Harnessing spatial MRI normalization: patch individual filter layers for CNNs
This work addresses a domain-specific problem for neuroimaging researchers by improving CNN performance on MRI data, though it is incremental as it builds on existing preprocessing methods.
The paper tackles the problem of applying CNNs to spatially normalized MRI data by proposing a new patch individual filter (PIF) layer that trains filters locally, assuming abstract features are region-specific. It shows that CNNs with PIF layers outperform standard CNNs in tasks like sex classification and disease detection, particularly in low sample size settings.

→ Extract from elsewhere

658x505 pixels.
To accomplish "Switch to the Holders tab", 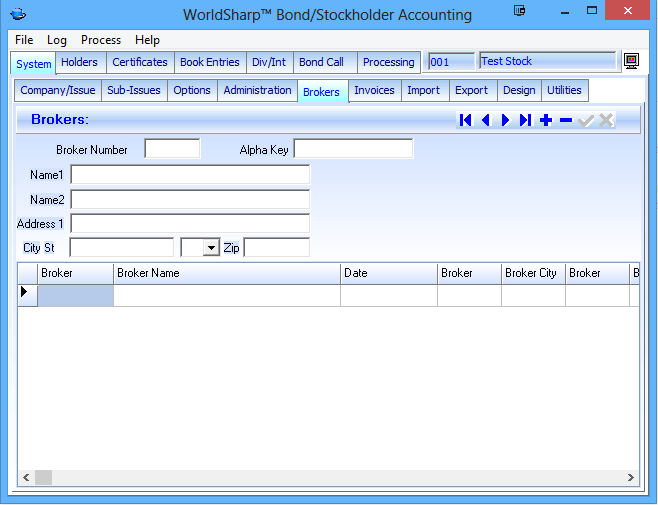I will (79, 62).
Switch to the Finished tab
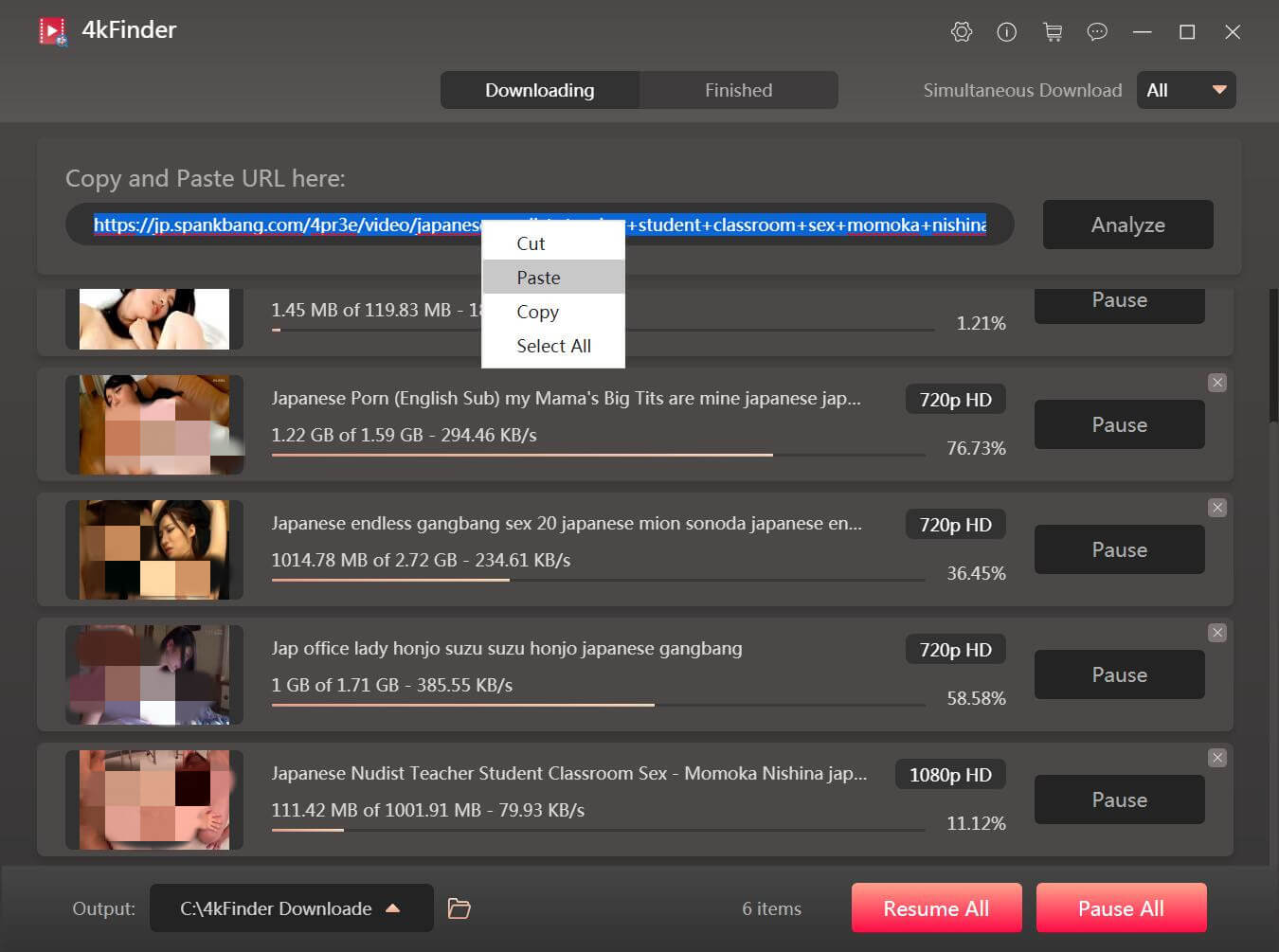Screen dimensions: 1279x952 coord(738,90)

Neuroimaging studies based on magnetic resonance imaging (MRI) typically employ rigorous forms of preprocessing. Images are spatially normalized to a standard template using linear and non-linear transformations. Thus, one can assume that a patch at location (x, y, height, width) contains the same brain region across the entire data set. Most analyses applied on brain MRI using convolutional neural networks (CNNs) ignore this distinction from natural images. Here, we suggest a new layer type called patch individual filter (PIF) layer, which trains higher-level filters locally as we assume that more abstract features are locally specific after spatial normalization. We evaluate PIF layers on three different tasks, namely sex classification as well as either Alzheimer's disease (AD) or multiple sclerosis (MS) detection. We demonstrate that CNNs using PIF layers outperform their counterparts in several, especially low sample size settings.